Consider $N$ players each with a $d$-dimensional action set. Each of the players' utility functions includes their reward function and a linear term for each dimension, with coefficients that are controlled by the manager. We assume that the game is strongly monotone, so if each player runs gradient descent, the dynamics converge to a unique Nash equilibrium (NE). The NE is typically inefficient in terms of global performance. The resulting global performance of the system can be improved by imposing $K$-dimensional linear constraints on the NE. We therefore want the manager to pick the controlled coefficients that impose the desired constraint on the NE. However, this requires knowing the players' reward functions and their action sets. Obtaining this game structure information is infeasible in a large-scale network and violates the users' privacy. To overcome this, we propose a simple algorithm that learns to shift the NE of the game to meet the linear constraints by adjusting the controlled coefficients online. Our algorithm only requires the linear constraints violation as feedback and does not need to know the reward functions or the action sets. We prove that our algorithm, which is based on two time-scale stochastic approximation, guarantees convergence with probability 1 to the set of NE that meet target linear constraints. We then provide a mean square convergence rate of $O(t^{-1/4})$ for our algorithm. This is the first such bound for two time-scale stochastic approximation where the slower time-scale is a fixed point iteration with a non-expansive mapping. We demonstrate how our scheme can be applied to optimizing a global quadratic cost at NE and load balancing in resource allocation games. We provide simulations of our algorithm for these scenarios.

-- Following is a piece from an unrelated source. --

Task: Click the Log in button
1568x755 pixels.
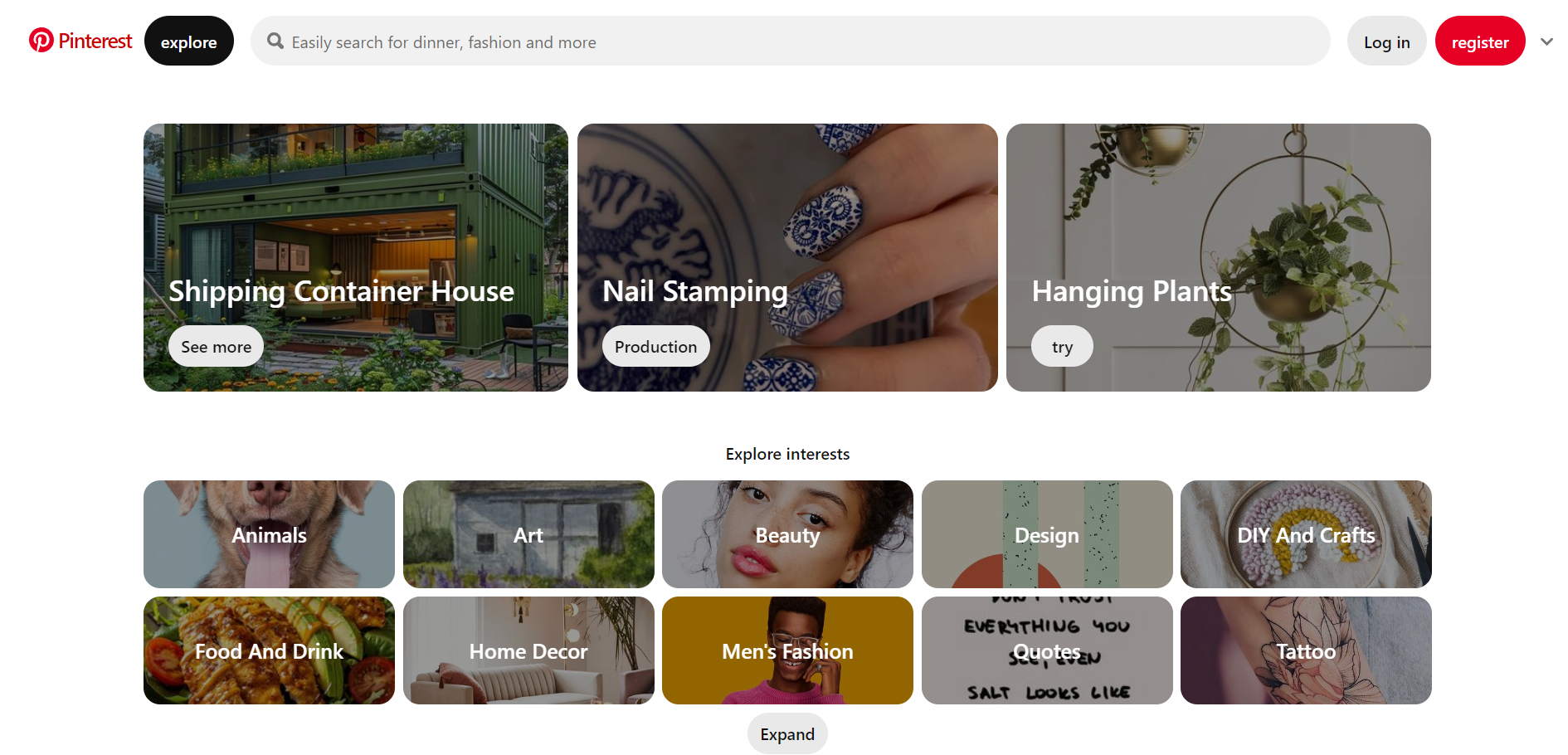Action: click(x=1386, y=41)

翻译：考虑一个具有$N$名玩家的博弈系统，每位玩家的行动集为$d$维。每位玩家的效用函数包含其收益函数以及针对每个维度的线性项，这些线性项的系数由管理者控制。我们假设该博弈是强单调的，因此若每位玩家采用梯度下降法，其动态过程将收敛至唯一的纳什均衡。该纳什均衡在全局性能方面通常是低效的。通过对纳什均衡施加$K$维线性约束，可以提升系统的全局性能。因此，我们希望管理者通过选择受控系数，使纳什均衡满足期望的线性约束。然而，这需要知晓玩家的收益函数及其行动集。在大规模网络中获取此类博弈结构信息并不可行，且会侵犯用户隐私。为解决此问题，我们提出一种简单算法，该算法通过在线调整受控系数，学习如何将博弈的纳什均衡移动至满足线性约束的状态。我们的算法仅需以线性约束违反程度作为反馈，无需获知收益函数或行动集。我们证明了基于双时间尺度随机逼近的算法能以概率1收敛至满足目标线性约束的纳什均衡集合。随后，我们给出了算法均方收敛速率$O(t^{-1/4})$的理论证明。这是首次针对慢时间尺度为非扩张映射不动点迭代的双时间尺度随机逼近算法给出此类收敛界。我们展示了该框架如何应用于纳什均衡下的全局二次成本优化以及资源分配博弈中的负载均衡问题，并针对这些场景提供了算法仿真结果。